The situation had changed by the time of Antipas, son of Herod, prince of Galilee (4 BC – 39 AD). Antipas had studied in Rome and
learned of the significance of written holy texts. He had also heard poetry readings by Roman poets and seen how important poetry was for the Romans’ self-image and self-confidence.
Antipas ruled in Galilee, where there was no great temple comparable with the temple in Jerusalem. During his rule, the Jews took over from the Romans for the first time the idea of writing down their great past in literary form, to give them a cultural identity based on a national literature.
On this topic, Roland Baumgarten writes (Heiliges Wort und Heilige Schrift bei den Griechen, 1998, p. 223f:
As the dominance of pseudo-epigraphic texts shows, the written form was mainly used to fake tradition. … (Writing exists) where new religious concepts were to be established.
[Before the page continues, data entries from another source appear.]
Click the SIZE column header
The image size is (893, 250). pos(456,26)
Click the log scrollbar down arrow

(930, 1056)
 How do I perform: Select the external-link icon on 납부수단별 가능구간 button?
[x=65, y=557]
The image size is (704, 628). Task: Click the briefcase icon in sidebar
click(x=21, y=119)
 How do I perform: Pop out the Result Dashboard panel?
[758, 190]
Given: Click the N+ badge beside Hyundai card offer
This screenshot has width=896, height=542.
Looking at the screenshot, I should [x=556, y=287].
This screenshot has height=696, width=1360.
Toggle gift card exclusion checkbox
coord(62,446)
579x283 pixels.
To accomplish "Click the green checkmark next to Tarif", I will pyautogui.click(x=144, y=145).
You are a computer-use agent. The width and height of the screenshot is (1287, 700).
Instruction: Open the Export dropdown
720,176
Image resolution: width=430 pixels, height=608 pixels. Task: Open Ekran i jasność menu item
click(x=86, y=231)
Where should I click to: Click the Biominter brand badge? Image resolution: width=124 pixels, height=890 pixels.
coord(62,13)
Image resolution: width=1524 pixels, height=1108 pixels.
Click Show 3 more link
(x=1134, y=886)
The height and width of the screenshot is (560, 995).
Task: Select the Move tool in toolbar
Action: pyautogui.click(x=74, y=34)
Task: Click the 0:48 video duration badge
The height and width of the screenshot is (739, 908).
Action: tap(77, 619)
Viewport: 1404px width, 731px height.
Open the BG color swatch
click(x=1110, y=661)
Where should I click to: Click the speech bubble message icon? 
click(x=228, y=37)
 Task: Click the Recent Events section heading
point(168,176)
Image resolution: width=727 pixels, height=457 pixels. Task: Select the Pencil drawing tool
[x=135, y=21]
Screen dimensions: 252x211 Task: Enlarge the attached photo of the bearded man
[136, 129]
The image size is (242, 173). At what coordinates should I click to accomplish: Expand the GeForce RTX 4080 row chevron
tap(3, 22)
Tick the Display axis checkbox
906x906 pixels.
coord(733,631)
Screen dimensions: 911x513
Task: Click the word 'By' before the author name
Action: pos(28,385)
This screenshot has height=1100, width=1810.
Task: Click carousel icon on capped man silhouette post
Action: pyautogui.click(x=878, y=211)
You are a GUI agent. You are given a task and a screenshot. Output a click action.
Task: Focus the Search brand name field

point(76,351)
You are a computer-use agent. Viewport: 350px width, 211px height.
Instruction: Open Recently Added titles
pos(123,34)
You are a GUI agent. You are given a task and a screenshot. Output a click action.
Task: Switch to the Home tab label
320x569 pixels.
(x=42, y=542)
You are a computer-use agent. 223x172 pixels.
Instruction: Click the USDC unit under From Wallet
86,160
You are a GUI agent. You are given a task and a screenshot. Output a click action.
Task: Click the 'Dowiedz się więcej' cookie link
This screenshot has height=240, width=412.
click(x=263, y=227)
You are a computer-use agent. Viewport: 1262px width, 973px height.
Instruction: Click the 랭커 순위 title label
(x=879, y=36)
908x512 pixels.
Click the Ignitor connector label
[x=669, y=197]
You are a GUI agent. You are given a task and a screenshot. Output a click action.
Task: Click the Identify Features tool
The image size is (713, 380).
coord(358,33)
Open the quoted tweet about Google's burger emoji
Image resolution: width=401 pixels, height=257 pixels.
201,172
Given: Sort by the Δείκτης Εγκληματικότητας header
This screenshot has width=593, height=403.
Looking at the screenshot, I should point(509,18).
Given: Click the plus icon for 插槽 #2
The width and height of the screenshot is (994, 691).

Actual breaks with tradition could be legitimised and made acceptable more easily if they were presented as old traditions that had been handed down, if the innovation could be presented as tradition…
The new writings in the Old Testament familiar to us, dating from Antipas’ time, found a new tradition that they claim is time-honoured.
Since the writers transferred contemporary conflicts of their own time into the past, these texts can also be read as romans à clef about the Herodian period.